What I had not realised, however, was the immense legacy of the long line of Prince-Archbishops of Salzburg. Every palace (and there are quite a few in the city) seemed to belong to them. Their portraits did not suggest that many of them would be much fun, although this was certainly not true in the case of Markus Sittikus. In 1613, he commissioned the construction of Schloss Hellbrunn, a pleasure palace rather than a residence, noted for its trick fountains, grottoes, and a water-operated mechanical theatre.
We saw a stone dining-table and seats, perfectly positioned so that a fine meal could be enjoyed while viewing the entertainment in the surrounding pools and fountains. Our guide then demonstrated what happened when the Archbishop got bored, or thought his guests should go home. Every stone seat (except the host’s) had a secret fountain underneath, which could provide a surprise soaking from below. Despite the current fashion to make church fun, I doubt the Church Commissioners would pay for such an installation in any English episcopal residence.
AT THE wedding itself, the couple had chosen a reading from the Song of Songs, enabling me to use “Set me as a seal upon your heart” as the text for my address. Years ago, I might have mentioned the importance of sealing an envelope to protect its contents; nowadays, the advent of email and social media means that the envelope is almost an endangered species — even if not as near extinction as the name Graham.
The Song of Songs is a strangely unfamiliar book of the Bible. At the Austrian wedding, I could see a degree of incredulity — especially on the faces of the young — as I explained that it was an erotic poem, organised as a dialogue between a young woman and her lover. As I described how the couple praise the beauty of each other’s bodies, with the man calling the woman a garden of delights and the fountain of life, I could see one or two thinking I was about to go too far. I sensed relief in the laughter when I said I would refrain from quoting any more since I had no wish to scandalise.
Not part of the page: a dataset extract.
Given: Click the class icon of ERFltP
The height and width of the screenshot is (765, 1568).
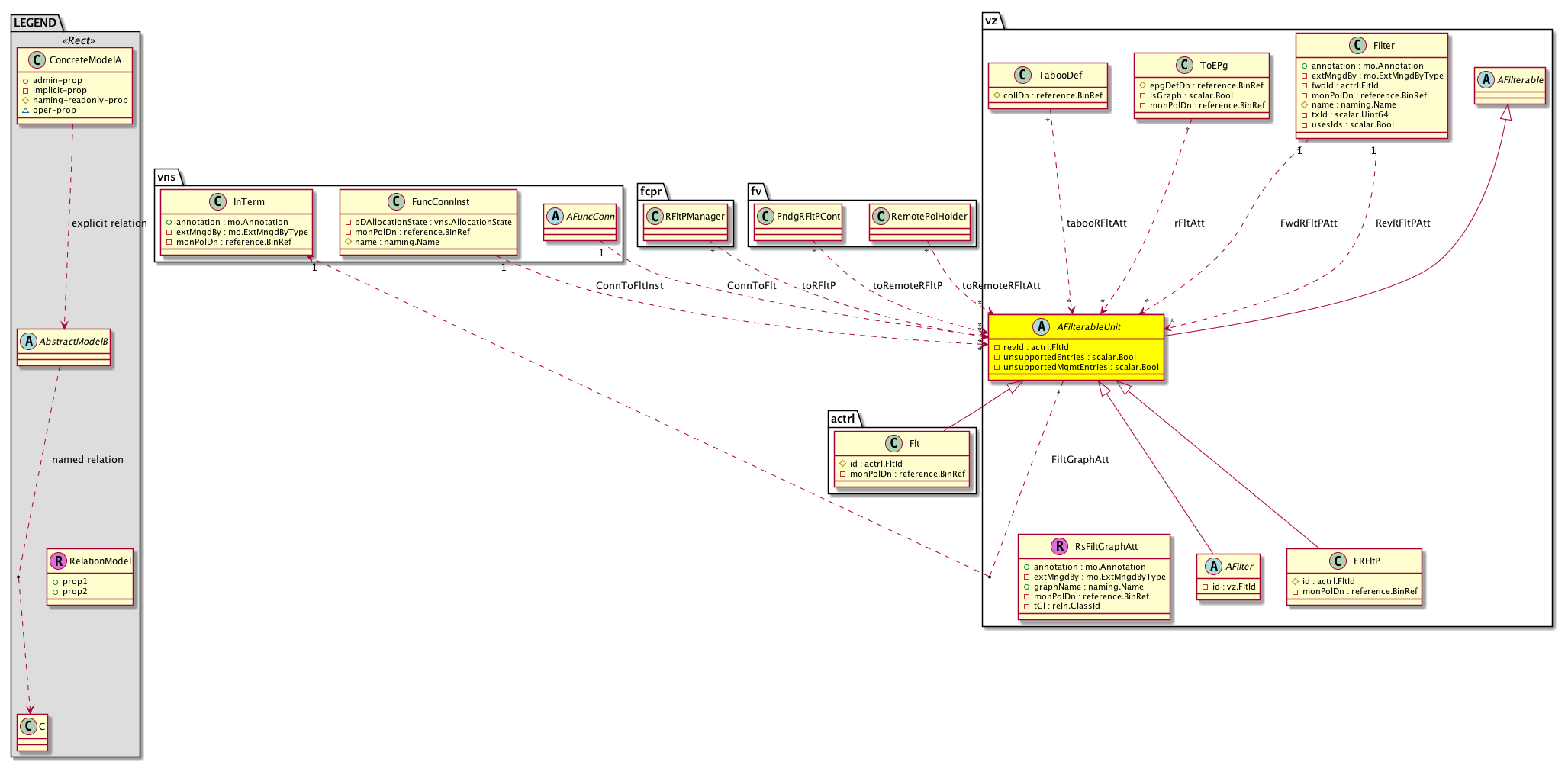Looking at the screenshot, I should (1338, 561).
The Bible can still do that. Perhaps it’s no surprise that John Wycliffe, when translating the scriptures into English, was a bit uncertain about the impact of the Song of Songs on the untutored mind. He thought the uninformed may imagine it would “signify unclean love of lechery”.
WHILE at home, we’ve been walking a little of the Cornish Coast Path. It’s a bit like a drug, although we’ve given ourselves years to complete it gradually. I’ve also been reading Raynor Winn’s The Salt Path, which tells the story of how she and her terminally ill husband (named Moth — makes Graham seem commonplace) walked the South West Coast Path (not just the Cornish bit of it) after they had lost their home and livelihood (Reading Groups, 7 June). Their courage and endurance make our days out seem very soft.
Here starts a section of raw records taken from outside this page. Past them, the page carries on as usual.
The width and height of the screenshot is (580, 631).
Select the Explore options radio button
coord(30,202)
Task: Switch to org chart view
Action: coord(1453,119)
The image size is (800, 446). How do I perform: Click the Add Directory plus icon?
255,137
Recently, we had walked part of the path near Zennor just before I read the chapter in which Raynor and Moth negotiate the same section. We found it very hard work, since it’s so rocky. Raynor says: “The ground breaks and heaves, pushing up boulders, turning the path into a spew of sharp, impassable rock.” Accurately put. If I’d read that before we went, we might have chosen somewhere different, but the sense of achievement would have been much reduced. Perhaps it was meant that I should read it only afterwards. God working in his usual coincidental way again.
The Rt Revd Graham James was Bishop of Norwich from 1999 to 2019.